Smettere di fumare non è mai semplice, ma conoscere gli effetti del tabacco sul corpo può fare la differenza. Fumare per 15 anni, anche “solo” 15 sigarette al giorno, ha conseguenze profonde, soprattutto sui polmoni. La capacità respiratoria può ridursi fino al 5%, un calo silenzioso che si manifesta soprattutto quando si sale le scale o si fa uno sforzo leggero.

Un dato spesso sottovalutato riguarda l’età in cui si inizia a fumare. Se si comincia da adolescenti, lo sviluppo dei polmoni può essere compromesso, specialmente nelle ragazze. Il loro sistema respiratorio matura prima rispetto ai ragazzi, quindi ogni anno di fumo in più durante l’adolescenza colpisce più duramente. Fino ai 20-25 anni circa, i polmoni sono ancora in formazione: esporli al fumo è come interrompere un processo naturale.

Oltre alla funzione polmonare, il rischio di malattie croniche come la bronchite cronica, l’enfisema e il cancro aumenta sensibilmente dopo un quindicennio di consumo regolare di sigarette.

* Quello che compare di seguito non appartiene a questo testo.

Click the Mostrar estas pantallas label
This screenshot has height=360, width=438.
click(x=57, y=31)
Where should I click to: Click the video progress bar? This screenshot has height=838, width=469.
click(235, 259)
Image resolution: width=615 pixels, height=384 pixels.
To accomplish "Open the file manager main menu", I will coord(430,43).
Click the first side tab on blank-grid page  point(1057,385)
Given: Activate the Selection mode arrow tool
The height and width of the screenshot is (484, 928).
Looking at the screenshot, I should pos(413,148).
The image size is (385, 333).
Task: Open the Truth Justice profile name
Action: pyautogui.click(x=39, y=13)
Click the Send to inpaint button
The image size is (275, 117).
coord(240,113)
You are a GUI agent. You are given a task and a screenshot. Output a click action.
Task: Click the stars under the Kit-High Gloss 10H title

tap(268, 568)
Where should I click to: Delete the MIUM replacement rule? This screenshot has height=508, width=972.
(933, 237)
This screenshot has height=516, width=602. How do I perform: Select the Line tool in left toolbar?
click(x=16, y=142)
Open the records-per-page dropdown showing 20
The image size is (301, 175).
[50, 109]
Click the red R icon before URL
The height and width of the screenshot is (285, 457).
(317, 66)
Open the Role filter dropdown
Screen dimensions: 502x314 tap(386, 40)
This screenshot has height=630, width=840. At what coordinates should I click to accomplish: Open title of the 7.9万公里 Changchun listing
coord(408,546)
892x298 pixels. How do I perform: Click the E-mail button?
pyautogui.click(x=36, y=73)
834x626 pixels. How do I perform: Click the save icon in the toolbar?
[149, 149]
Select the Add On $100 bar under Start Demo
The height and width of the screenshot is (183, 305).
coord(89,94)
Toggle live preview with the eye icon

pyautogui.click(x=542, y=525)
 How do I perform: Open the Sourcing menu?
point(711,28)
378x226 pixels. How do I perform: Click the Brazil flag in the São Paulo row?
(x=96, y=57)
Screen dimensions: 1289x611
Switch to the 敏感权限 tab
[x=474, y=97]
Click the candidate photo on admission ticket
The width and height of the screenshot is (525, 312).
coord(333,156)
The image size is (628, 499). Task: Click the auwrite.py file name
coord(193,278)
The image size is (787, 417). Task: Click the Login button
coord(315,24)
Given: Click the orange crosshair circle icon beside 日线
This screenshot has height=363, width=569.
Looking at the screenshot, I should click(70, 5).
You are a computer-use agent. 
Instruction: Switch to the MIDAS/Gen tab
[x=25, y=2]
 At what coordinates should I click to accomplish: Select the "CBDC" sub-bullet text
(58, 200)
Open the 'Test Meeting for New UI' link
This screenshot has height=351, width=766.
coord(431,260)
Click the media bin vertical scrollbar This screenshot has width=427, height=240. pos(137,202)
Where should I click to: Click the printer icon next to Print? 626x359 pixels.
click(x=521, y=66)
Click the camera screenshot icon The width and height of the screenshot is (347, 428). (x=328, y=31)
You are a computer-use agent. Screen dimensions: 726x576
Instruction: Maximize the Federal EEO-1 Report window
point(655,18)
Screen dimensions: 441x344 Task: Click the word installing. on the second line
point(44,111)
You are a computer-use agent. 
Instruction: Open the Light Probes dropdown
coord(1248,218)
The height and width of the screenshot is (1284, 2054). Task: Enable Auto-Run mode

Il cuore non è risparmiato: il fumo riduce l’elasticità dei vasi sanguigni e alza la pressione, favorendo infarti e ictus anche in età relativamente giovane.

La buona notizia? Il corpo ha una straordinaria capacità di riprendersi. Già poche settimane dopo aver smesso, la respirazione migliora. Dopo un anno, il rischio cardiovascolare si dimezza. Anche dopo 15 anni di fumo, smettere oggi vale ancora.